17. A wire can just enclose a rectangular frame with a length of 2a+3b and a width of A+B, and cut it off to enclose a wire with a length of a and a width of b (excluding seams). The remaining wire length is ().

A.a+2b B.b+2a C.4a+6b D.6a+4b

Three. Capacity improvement

18. Simplified evaluation, (where a =-2 and x = 3. )

19. Given that m, x, y, satisfy: ①, ② and are similar terms, find the value of algebraic expression.

20. There were (3a-b) people on the bus, but they got off halfway, and several others got on the bus. At this time, there are * * * passengers (8a-5b) on the bus. How many passengers are there? When A = 10 and B = 8, how many passengers are there in the car?

2 1. Known evaluation value.

22.( 1) As shown in the figure, how many cubes does the first one have? How many cubes are there in a second? What about the third one?

(2) According to the chart, how many cubes does the fifth one have? How many cubes are there in 10 power? What about the n th one?

4. Collect sand and make a tower

There is a package that needs to be packed in three different ways, as shown in the figure below. Which method uses the shortest rope? Which method uses the longest rope?

( 1)

a

b

c

(2)

(3)

1.3 Multiplication of the same radix power

I. Target navigation

1. Understand the meaning of the power with the same base, master the operational nature (or law) of the power, and perform basic operations;

2. In the process of deducing "nature", cultivate students' ability of observation, generalization and abstraction.

2. Basic clearance

1.= _ _ _ _, = _ _ _ _. Mao (surname)

2.=________, =_________________.

3.=___________.

4. If, then X = _ _ _ _ _ _

5. If yes, then M = _ _ _ _ _ If yes, then a = _ _ _ _ _ _ _ _

If yes, then y = _ _ _ _ If yes, then x = _ _ _ _ _

6. If yes, then = _ _ _ _ _.

7. The following calculation is correct ()

A.B. C. D。

8.8 1×27 can be written as ()

A.B. C. D。

9. If, the following polynomial is incorrect ()

A.b；

C.D.

10. The calculation is equal to ()

A.b-2c . d。

1 1. The following statement is true ().

A. the sum must be reciprocal. When n is odd, the sum is equal.

C. when n is an even number, the sum is equal. D. the sum cannot be equal.

Three. Capacity improvement

12. Calculate the following questions:

( 1) (2)

(3) (4)

13. On the known land, the energy obtained from the sun in one year is equivalent to the energy generated by burning coal. So how many kilograms of energy is gained from the sun in a year, which is equivalent to burning coal on the land of China? (Keep two significant figures)

14.( 1) Calculate and write the result as a base power: ①; ② .

(2) Find the following x: ①; ② .

15. Calculation.

16. If, find the value of x 。

4. Collect sand and make a tower

Known: Try to write 105 as a power of 10.

The power of the product of the power sum of 1.4

I. Target navigation

1. Go through the process of exploring the essence of product power operation, further understand the meaning of power, and develop reasoning ability and orderly expression ability. baby

2. Understand the operating characteristics of product power supply and solve some practical problems.

2. Basic clearance

1.= _ _ _ _, = _ _ _ _. Mao (surname)

2.=_________, .

3.。

4.=__________.

5.=__________.

6.=_________, =_____.

7. If yes, then = _ _ _ _ _, = _ _ _ _.

8. If, then n = _ _ _ _ _ _ _

9. If a is a rational number, the value of is ().
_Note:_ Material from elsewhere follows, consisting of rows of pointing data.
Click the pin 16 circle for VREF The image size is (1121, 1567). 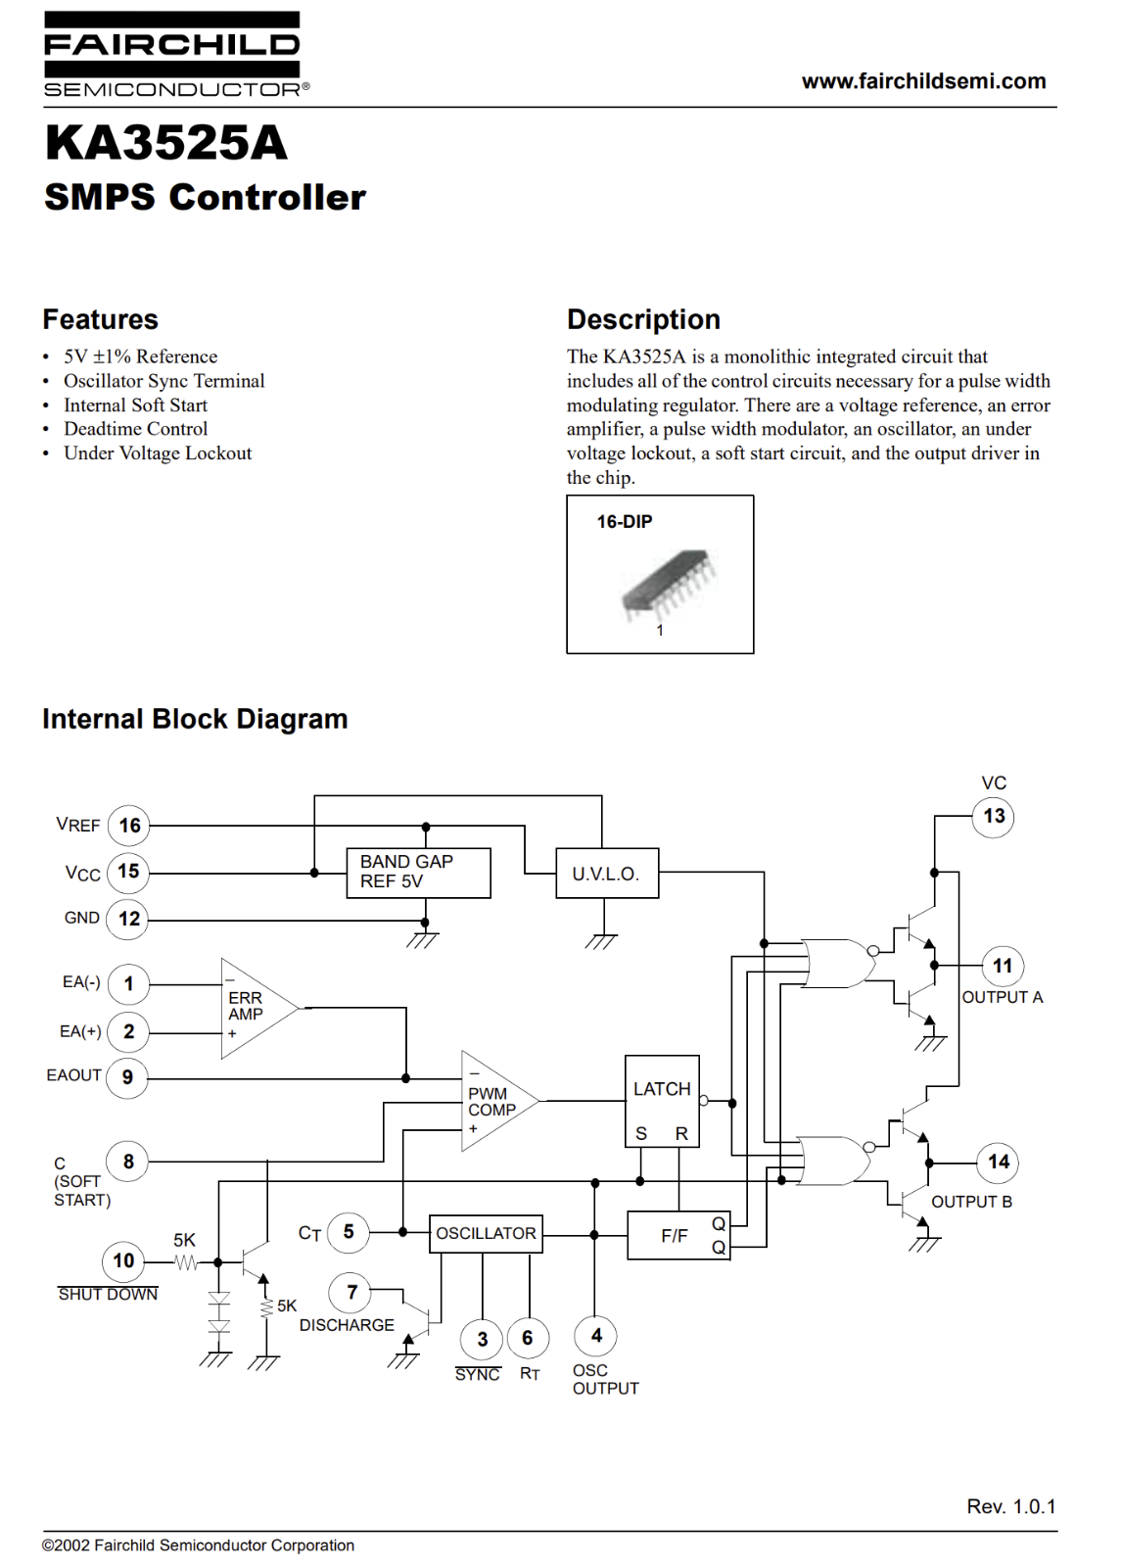(129, 826)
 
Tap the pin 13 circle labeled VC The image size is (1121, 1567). (994, 816)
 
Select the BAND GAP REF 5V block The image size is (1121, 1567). (418, 873)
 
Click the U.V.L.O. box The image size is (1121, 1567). (607, 873)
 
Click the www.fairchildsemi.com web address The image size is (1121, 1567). (924, 81)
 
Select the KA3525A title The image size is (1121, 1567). (165, 143)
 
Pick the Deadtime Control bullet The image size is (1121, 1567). (136, 429)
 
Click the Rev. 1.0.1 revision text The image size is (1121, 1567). (1011, 1507)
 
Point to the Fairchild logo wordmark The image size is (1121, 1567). (172, 45)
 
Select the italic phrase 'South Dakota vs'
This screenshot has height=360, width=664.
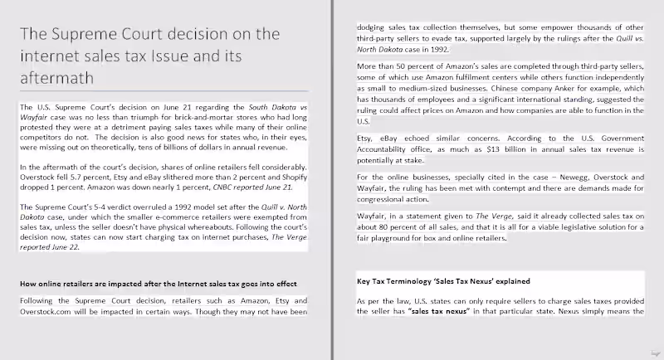pyautogui.click(x=280, y=108)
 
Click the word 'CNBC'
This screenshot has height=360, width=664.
pyautogui.click(x=222, y=188)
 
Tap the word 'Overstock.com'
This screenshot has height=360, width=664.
pyautogui.click(x=44, y=312)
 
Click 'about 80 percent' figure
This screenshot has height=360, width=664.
pyautogui.click(x=389, y=227)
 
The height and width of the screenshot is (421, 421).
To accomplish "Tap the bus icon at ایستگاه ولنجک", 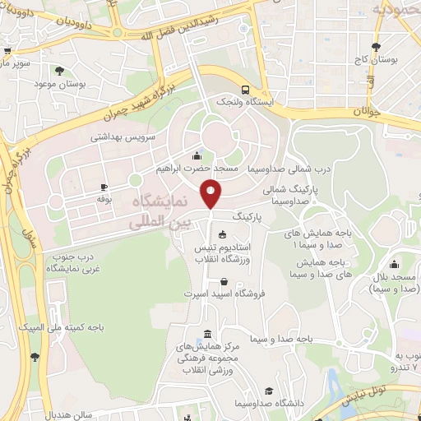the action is [x=246, y=90].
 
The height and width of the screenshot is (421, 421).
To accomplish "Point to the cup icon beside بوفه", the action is [x=104, y=187].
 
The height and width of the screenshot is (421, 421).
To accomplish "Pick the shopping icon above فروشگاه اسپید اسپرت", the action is [x=224, y=282].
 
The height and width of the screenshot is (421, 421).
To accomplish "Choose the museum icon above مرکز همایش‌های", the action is [x=206, y=334].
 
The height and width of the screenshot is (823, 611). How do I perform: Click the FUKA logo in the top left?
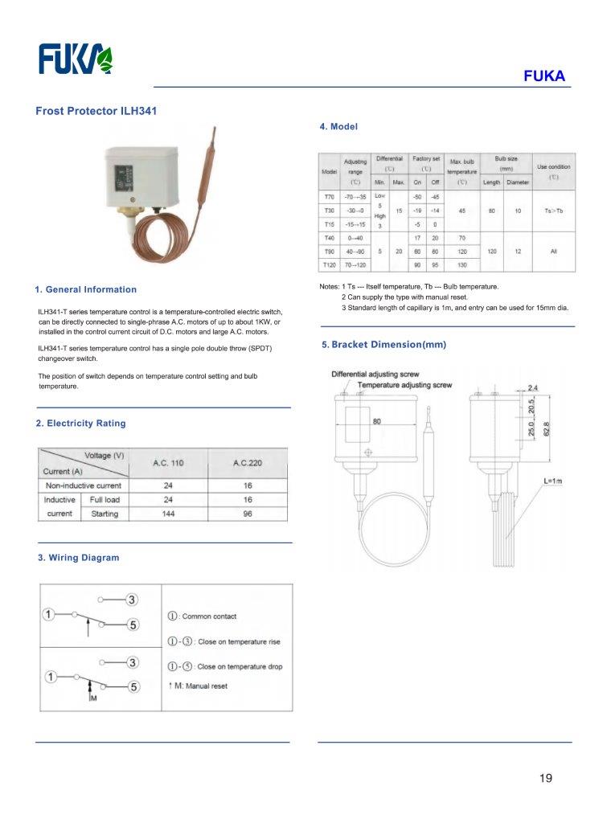click(x=76, y=59)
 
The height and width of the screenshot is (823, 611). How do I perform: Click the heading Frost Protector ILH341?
click(x=96, y=111)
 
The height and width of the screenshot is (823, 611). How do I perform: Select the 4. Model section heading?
click(x=338, y=127)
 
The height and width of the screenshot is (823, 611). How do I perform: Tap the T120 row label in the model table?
click(x=330, y=264)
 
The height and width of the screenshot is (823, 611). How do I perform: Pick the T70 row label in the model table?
click(x=330, y=197)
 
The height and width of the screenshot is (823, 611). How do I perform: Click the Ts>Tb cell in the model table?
click(x=554, y=211)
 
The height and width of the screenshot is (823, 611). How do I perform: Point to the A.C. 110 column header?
click(x=168, y=463)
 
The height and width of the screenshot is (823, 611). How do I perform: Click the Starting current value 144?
click(x=168, y=514)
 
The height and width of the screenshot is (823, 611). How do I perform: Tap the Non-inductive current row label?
click(x=84, y=485)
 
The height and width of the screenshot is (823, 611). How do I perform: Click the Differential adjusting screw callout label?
click(x=375, y=375)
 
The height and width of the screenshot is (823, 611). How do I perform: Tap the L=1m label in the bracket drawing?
click(x=553, y=481)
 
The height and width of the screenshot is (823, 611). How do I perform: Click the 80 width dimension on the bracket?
click(x=376, y=420)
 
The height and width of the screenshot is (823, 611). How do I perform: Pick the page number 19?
click(x=546, y=778)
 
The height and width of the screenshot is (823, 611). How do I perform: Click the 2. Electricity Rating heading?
click(x=80, y=424)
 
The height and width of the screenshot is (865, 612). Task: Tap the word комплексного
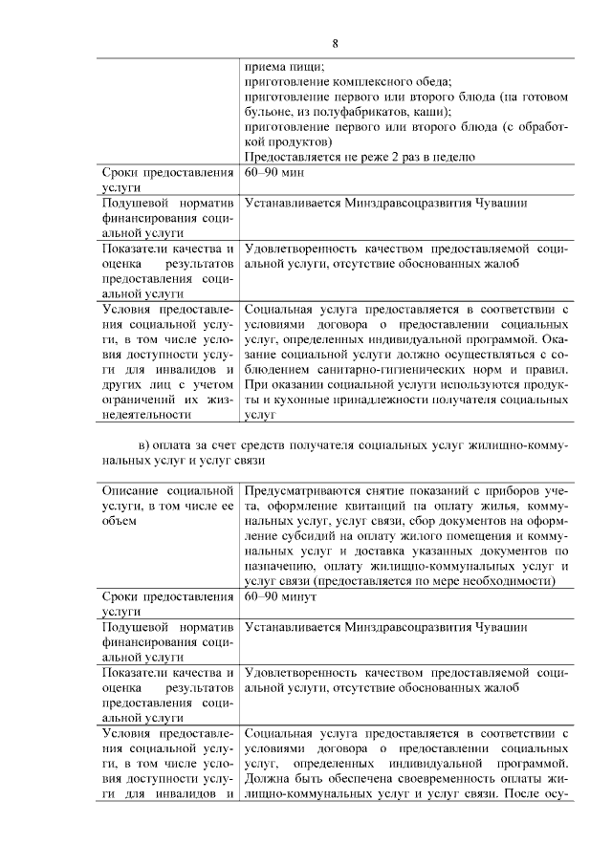[357, 82]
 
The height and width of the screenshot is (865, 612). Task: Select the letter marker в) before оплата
[145, 446]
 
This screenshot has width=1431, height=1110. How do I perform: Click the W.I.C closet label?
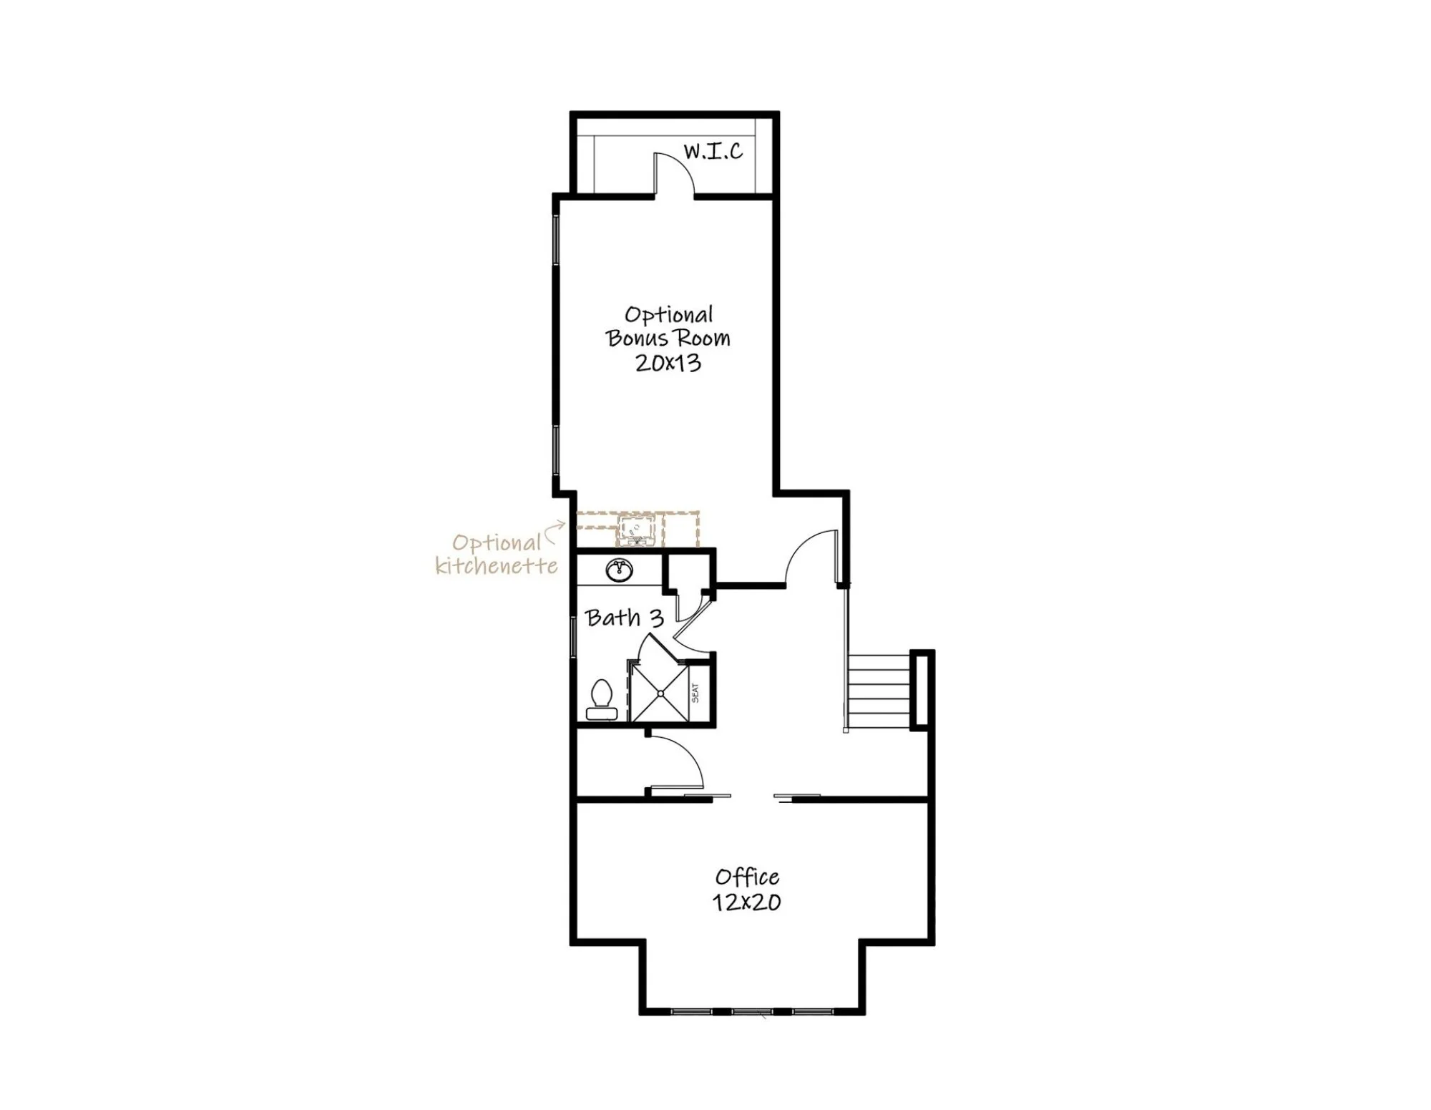[713, 151]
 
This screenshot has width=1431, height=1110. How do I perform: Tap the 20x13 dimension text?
[668, 363]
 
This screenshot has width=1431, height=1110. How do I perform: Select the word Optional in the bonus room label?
[669, 315]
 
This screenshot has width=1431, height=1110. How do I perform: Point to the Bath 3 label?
[625, 618]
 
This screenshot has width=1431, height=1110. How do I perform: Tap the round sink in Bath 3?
[620, 570]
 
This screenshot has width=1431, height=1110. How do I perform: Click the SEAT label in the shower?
[695, 692]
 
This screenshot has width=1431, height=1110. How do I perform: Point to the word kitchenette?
[497, 566]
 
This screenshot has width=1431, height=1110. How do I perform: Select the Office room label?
[748, 877]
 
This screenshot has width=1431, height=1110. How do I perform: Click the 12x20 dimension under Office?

A. rational number B. positive number C. zero or negative number D. positive number or zero

10. If, then the relationship between A and B is ().

A. different numbers B. the same number C. none of them is zero D. the relationship is uncertain

1 1. The result of calculation is ()

A.- BC-BC.

12.= ( )

A.B. C. D。

13. Among the following propositions, the correct one is ().

When ① and ② m are positive odd numbers, there must be an equation.

③ The equation, no matter what the value of m is, does not hold.

④ Three equations: none of them hold water.

1。

14. If │x│= 1, │y│=, the value of is equal to ().

A. or b or c.d.

15. If known, the relationship between a, b and c is ().

A.b & gtc & gta B.a & gtb & gtc C.c & gta & gtb D.a & ltb & ltc

16. Calculation equals ()

A.- BC 1

Three. Capacity improvement

17. Calculation

( 1) ;

(2) ;

(3) (m is a positive integer).

18. Known,

Find the value of: (1); The value of (2)

19. Compare the sizes of sums.

20. Known, evaluated.

2 1. If A =-3 and B = 25, what is the last digit of?

4. Collect sand and make a tower

Given an = 5 and BN = 4, find the value of (ab) 2 n.

1.5 Division of the same radix power

I. Target navigation

1. Experience the process of exploring the operational nature of power division with the same radix, further understand the meaning of power, and develop reasoning ability and organizational expression ability.

2. Understand the operability of power division with the same base and solve some practical problems.

2. Basic clearance

1. Calculation = _ _ _ _, = _ _ _ _. general

2. The mass of water is 0.000204kg, which is expressed as _ _ _ _ _ _ by scientific notation.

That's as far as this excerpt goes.